Beijing, China • May, 2008 – Earlier this year, the National Center for the Performing Arts in Beijing conducted a worldwide search for pianos for its music spaces. When the decisions were made, Kawai and Shigeru Kawai pianos comprised 17 of the 22 instruments selected. Now, with an impressive collection of new Kawai and Shigeru Kawai pianos (including a Shigeru Kawai concert grand), the National Center is ready for the worldwide attention of the Beijing Olympics.

Designed by French architect Paul Andreu and known as The Egg, the National Centre for Performing Arts in Beijing opened in 2007. The futuristic building is an ellipsoid dome of titanium and glass surrounded by a large reflecting pool. It is said to look like an egg floating on water.

Home to the China’s National Symphony Orchestra, it is one of several large new architectural showpieces commissioned by the Chinese government to be built in time for the 2008 Beijing Olympics. With a total construction cost of more than $330 million, the complex includes three performance spaces – a 2,416-seat opera house, a 2,017-seat concert hall and a 1,040-seat theater.

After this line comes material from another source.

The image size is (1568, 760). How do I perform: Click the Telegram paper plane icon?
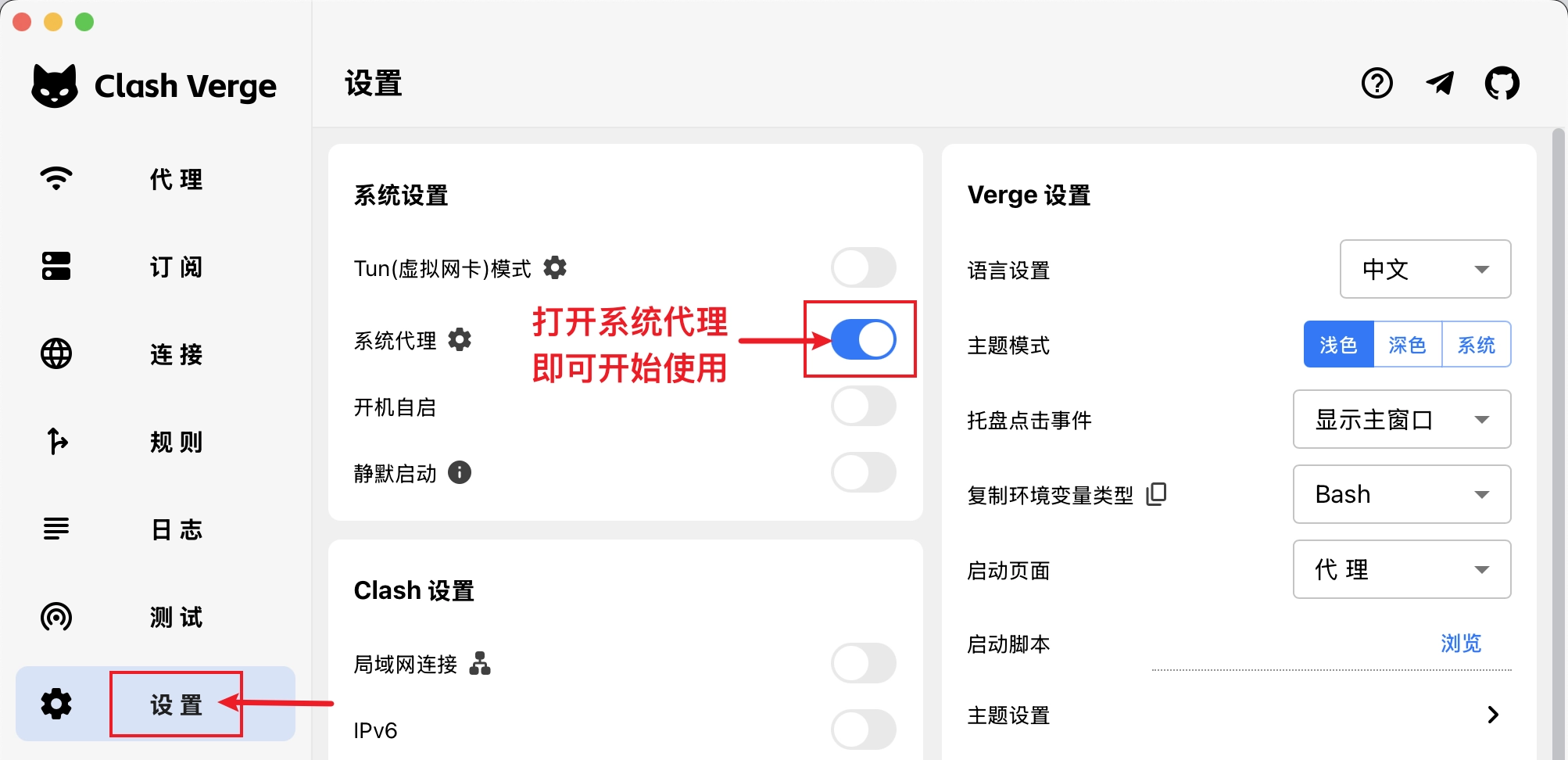1441,83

According to Chinese officials, the complex is the largest performing arts center in the world, twice as big as the Kennedy Center for the Performing Arts in Washington. It was designed as an iconic feature that would be immediately recognizable. Since its opening, “The Center” has seen performances by famous international conductors Valery Gergiev and Seiji Ozawa, sopranos Kathleen Battle and Kiri Te Kanawa, and the New York Philharmonic among others.